A major problem with this is that these reported and published results become part of our body of knowledge from which we continue our research pursuits. Results from “dredged data” lead people down the wrong path in most cases and resources (including both money and time) are wasted.

OncoTherapy Network: Are there contexts or applications for which P value concerns are more germane (such as high-throughput -omics studies) than others?

Dr. Garrett-Mayer: Yes, and in the very early days of analysis of high-throughput datasets, these concerns were not fully appreciated. However, it did not take much time for statisticians to jump in and raise concerns. In most high-throughput analysis approaches, one will see that there is control over the false-discovery rate, which controls the percentage of genes that are identified that are “false-positives.” In addition, we much more commonly see validation approaches incorporated into high-throughput analyses to avoid reporting spurious findings.
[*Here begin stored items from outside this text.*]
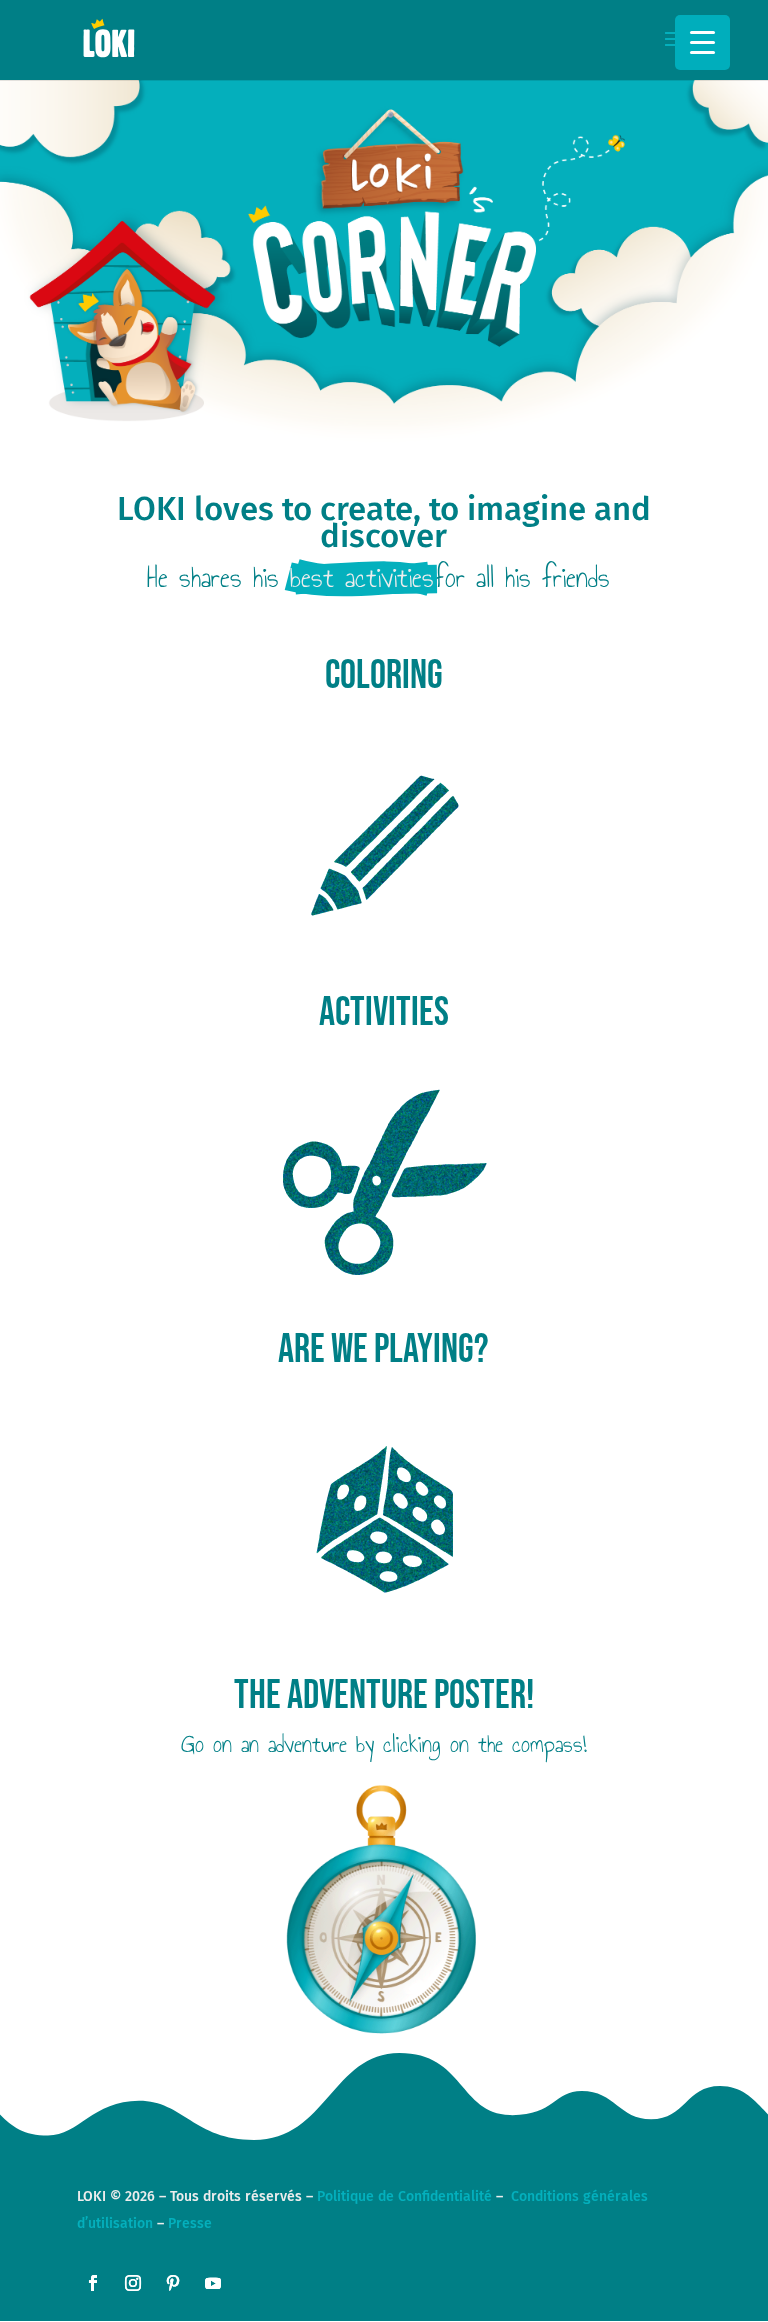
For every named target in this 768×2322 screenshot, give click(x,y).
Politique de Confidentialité (404, 2196)
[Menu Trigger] (702, 42)
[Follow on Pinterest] (173, 2283)
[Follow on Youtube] (213, 2283)
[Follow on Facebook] (93, 2283)
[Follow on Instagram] (133, 2283)
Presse (190, 2223)
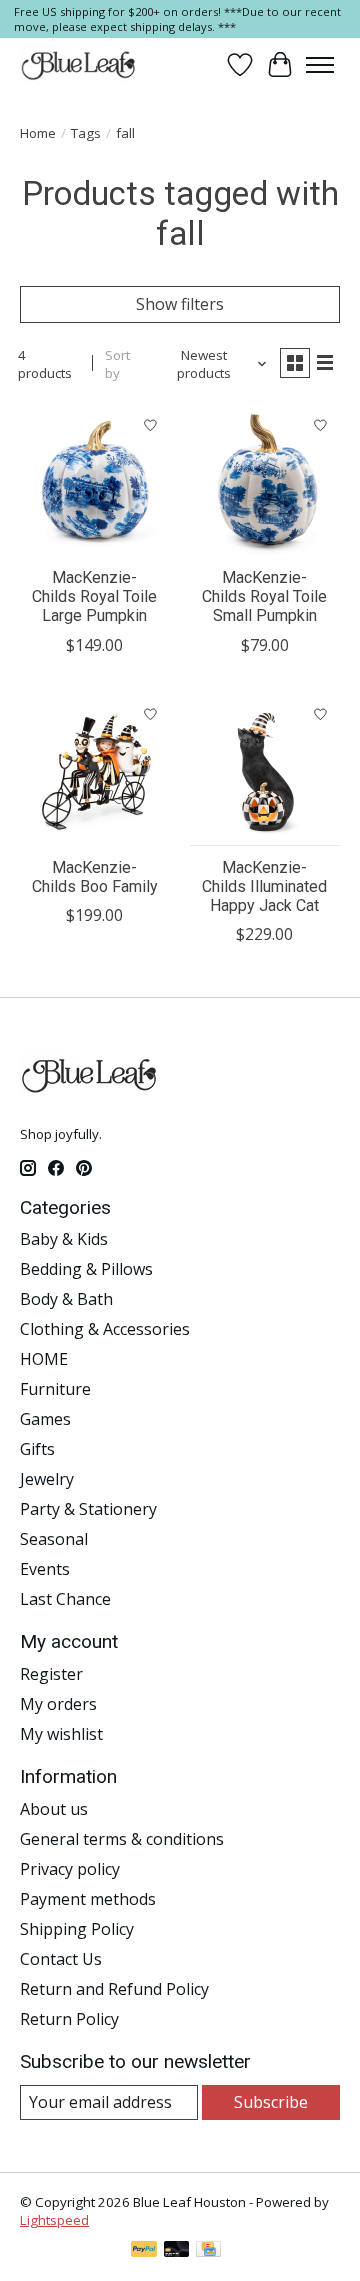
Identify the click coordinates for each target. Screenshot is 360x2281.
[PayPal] (144, 2251)
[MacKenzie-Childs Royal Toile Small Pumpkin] (265, 481)
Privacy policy (70, 1869)
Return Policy (69, 2019)
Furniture (55, 1389)
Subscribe (271, 2102)
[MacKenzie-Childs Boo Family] (95, 771)
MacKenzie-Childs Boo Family (95, 877)
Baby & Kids (64, 1239)
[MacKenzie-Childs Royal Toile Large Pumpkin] (95, 481)
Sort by (117, 364)
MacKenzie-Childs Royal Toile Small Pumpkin (264, 596)
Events (45, 1569)
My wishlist (61, 1734)
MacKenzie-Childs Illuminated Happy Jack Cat (264, 886)
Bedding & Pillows (86, 1269)
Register (51, 1674)
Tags (86, 133)
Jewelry (47, 1479)
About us (54, 1809)
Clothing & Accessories (105, 1329)
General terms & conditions (122, 1839)
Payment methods (88, 1899)
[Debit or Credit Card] (177, 2251)
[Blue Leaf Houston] (79, 65)
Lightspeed (54, 2220)
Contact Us (61, 1959)
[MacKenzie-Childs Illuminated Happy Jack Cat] (265, 771)
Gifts (37, 1449)
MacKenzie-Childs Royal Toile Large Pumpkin (94, 596)
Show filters (180, 304)
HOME (44, 1359)
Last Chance (65, 1599)
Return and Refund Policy (114, 1989)
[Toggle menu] (320, 65)
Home (38, 133)
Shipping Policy (77, 1929)
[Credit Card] (208, 2251)
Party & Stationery (88, 1509)
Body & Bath (66, 1299)
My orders (58, 1704)
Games (45, 1419)
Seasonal (54, 1539)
OncoTherapy Network: Are there widely-accepted ways to correct, statistically, for multiple comparisons?

Dr. Garrett-Mayer: The Bonferroni correction has been popular. It is simple to implement, but has the drawback that it is very conservative. Other approaches which have gained in popularity including the Benjamini-Hochberg correction which is more powerful than the Bonferroni approach, and there are others, too. But, when considering the need for correction, one must consider the context. If one is interrogating a dataset with hundreds or thousands of markers, then one must address the multiplicity issue to define a set of markers. And, if one is performing a randomized phase III trial with two primary clinical outcomes (and the new treatment would be approved if either one yields a significant result), then one needs to correct for multiple comparisons as well. But for most other settings, multiple comparisons are less necessary. The controversy over P values will hopefully lead us away from the heavy reliance we place on them in medical research, and lead us toward better reporting of results, where clinical and biological significance is emphasized through easy to interpret graphical displays.

And, there are other hypothesis testing approaches that do not rely on P values at all, such as Bayesian and Evidential (i.e., Likelihood)-based approaches. These are gaining some popularity in clinical research and will lead to less reliance on P values.